Pero yo quiero que vuelvan la verdad y la esperanza, juntas, como hermanas mellizas de un cuento de infancia. Aunque parezca clisé, aunque suene cursi. ¿Quién me puede negar que me dé ese gusto en este jueves de otoño del hemisferio sur, en esta mañana hermosa y fría? ¿Es que no puedo salir con ella a la calle, y bailar con ella, como lo hacen los niños en las plazas, como un loco? El mundo está cada vez más loco, y hay locos que gobiernan y son reelectos por inmensa mayoría. Hay primeras damas que se divorcian para repartirse el poder con sus caudillescos esposos, hay parlamentarios de la República que les roban el agua a los campesinos asediados por la sequía.
La estupidez, la maldad, la avidez desbocada parecen no tener límite. Sí. Pero yo insisto en hablar de ella. Me dirán: "¿Y hasta cuándo nos va a machacar usted con la muletilla esa de la esperanza, y en qué tiene usted esperanza, por Dios?". Yo en esto no hago cálculos ni tengo respuesta, porque la esperanza es la única acción que no sufre las fluctuaciones de la bolsa. No se mide en el Simce y no está en el IPSA.

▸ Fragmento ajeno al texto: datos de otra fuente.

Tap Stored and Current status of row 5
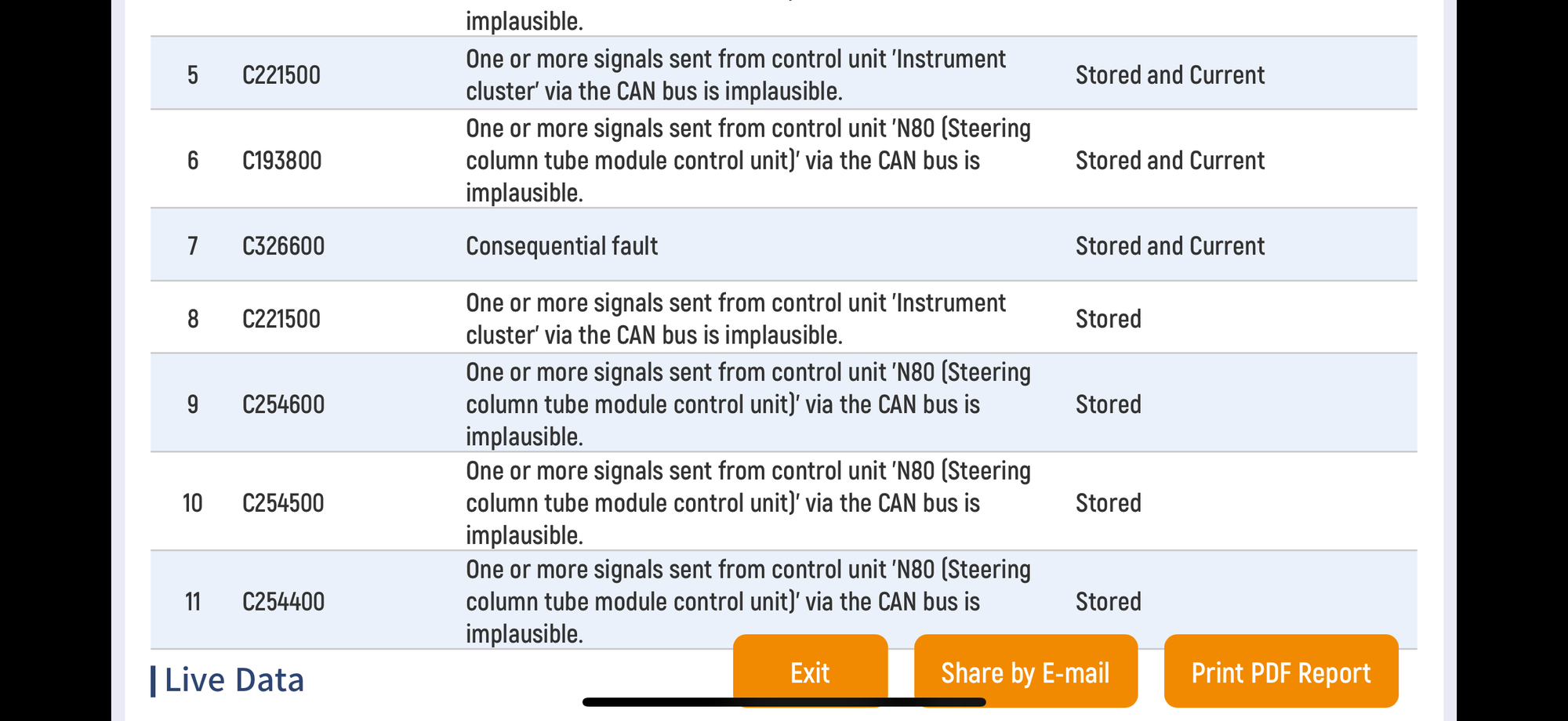 [1170, 75]
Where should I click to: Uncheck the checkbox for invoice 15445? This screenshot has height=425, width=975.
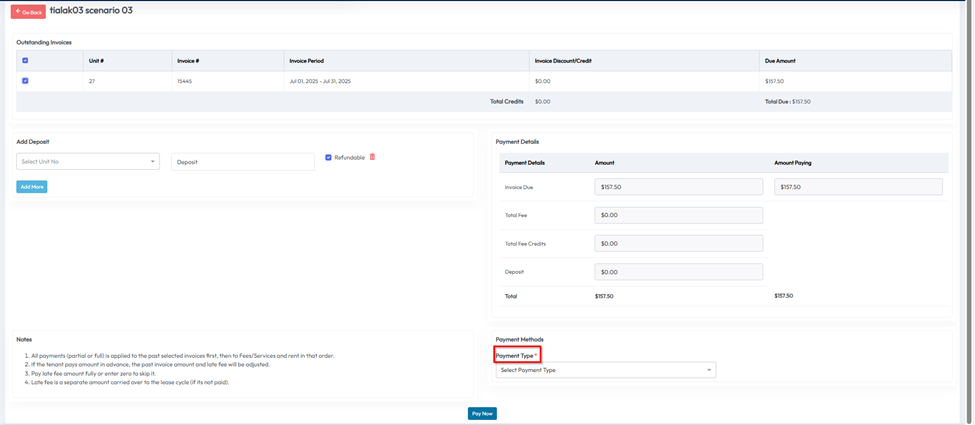pos(25,81)
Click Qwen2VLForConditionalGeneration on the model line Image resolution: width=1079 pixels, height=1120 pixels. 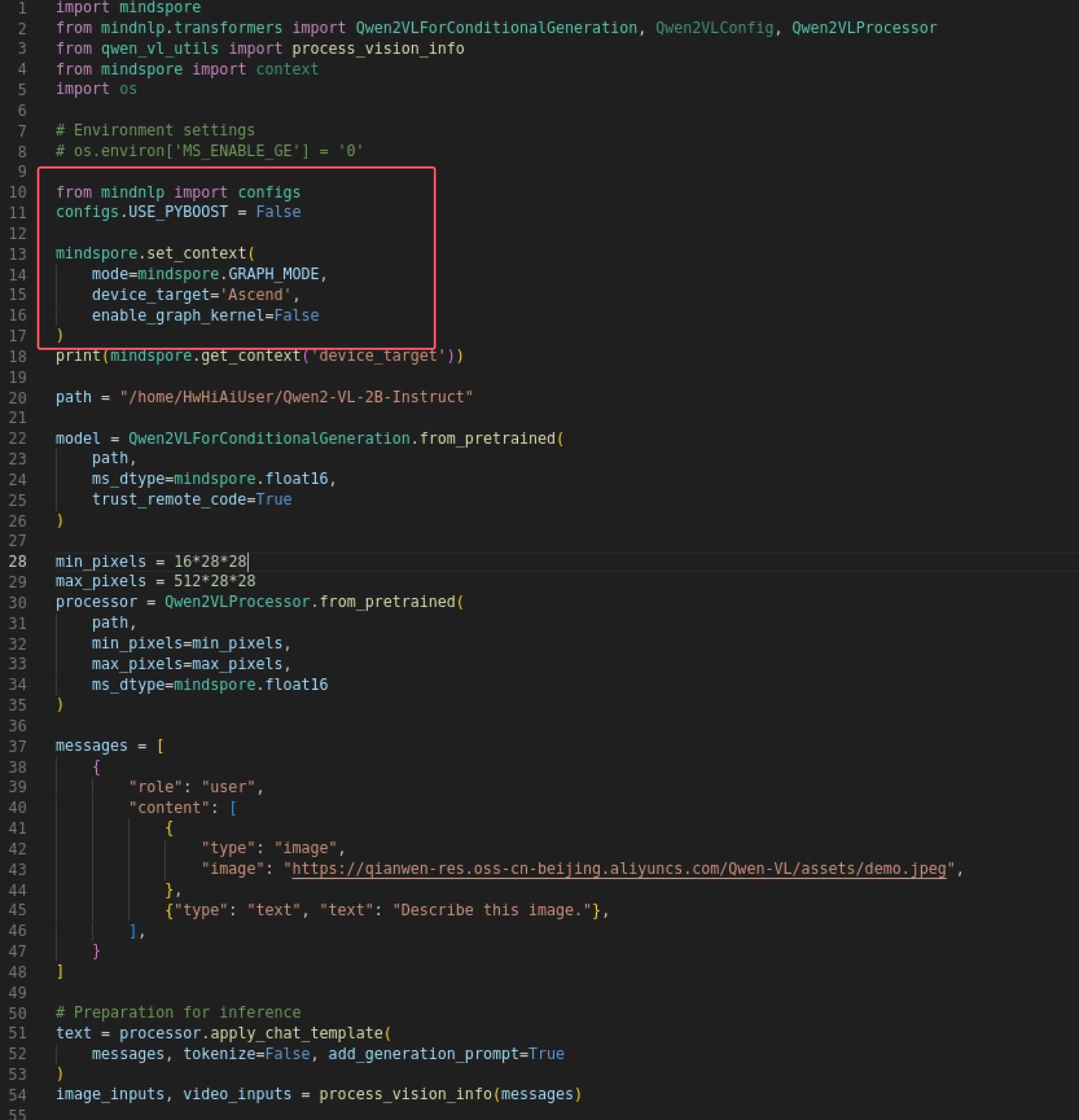269,439
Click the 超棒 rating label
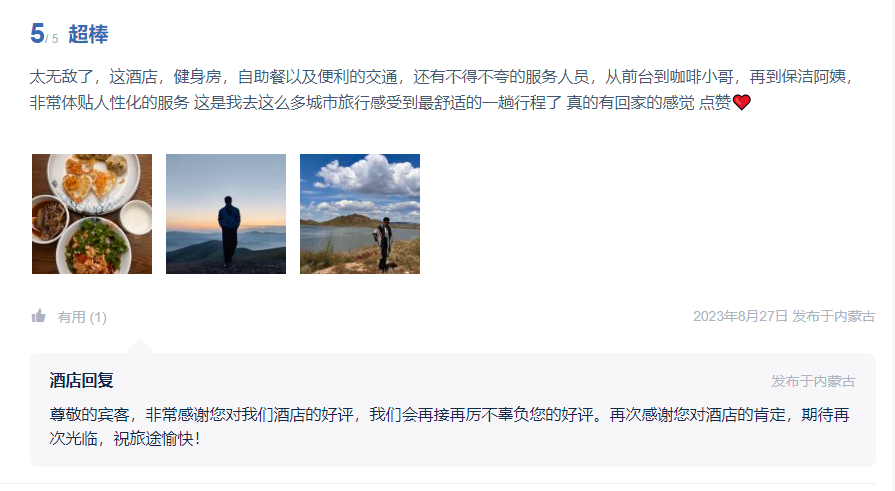Screen dimensions: 895x491 [x=88, y=34]
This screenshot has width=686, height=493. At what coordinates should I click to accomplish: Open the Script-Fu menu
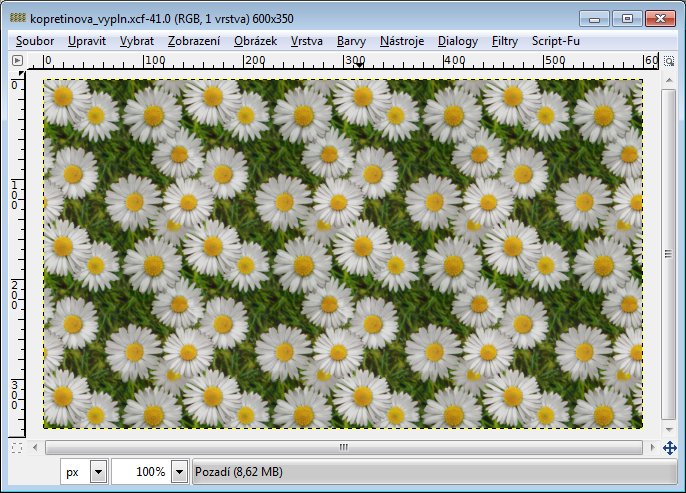coord(555,41)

Pero la esperanza, cuando quiere, estalla. Cuando la vean venir algún día de estos no lo podrán creer, cuando limpie como un tsunami en cámara lenta y agua limpia toda la estupidez, la miseria moral, y los malos vaticinios del calendario maya.
Cuando la esperanza vuelva, los quiero ver. Ahora no los veo, porque estamos como extraviados en la niebla. Pero a la esperanza sí la veo: todavía está ahí. Intacta. Y brilla. Es un milagro que esté ahí. ¿Quién quiere ir conmigo a encontrarla?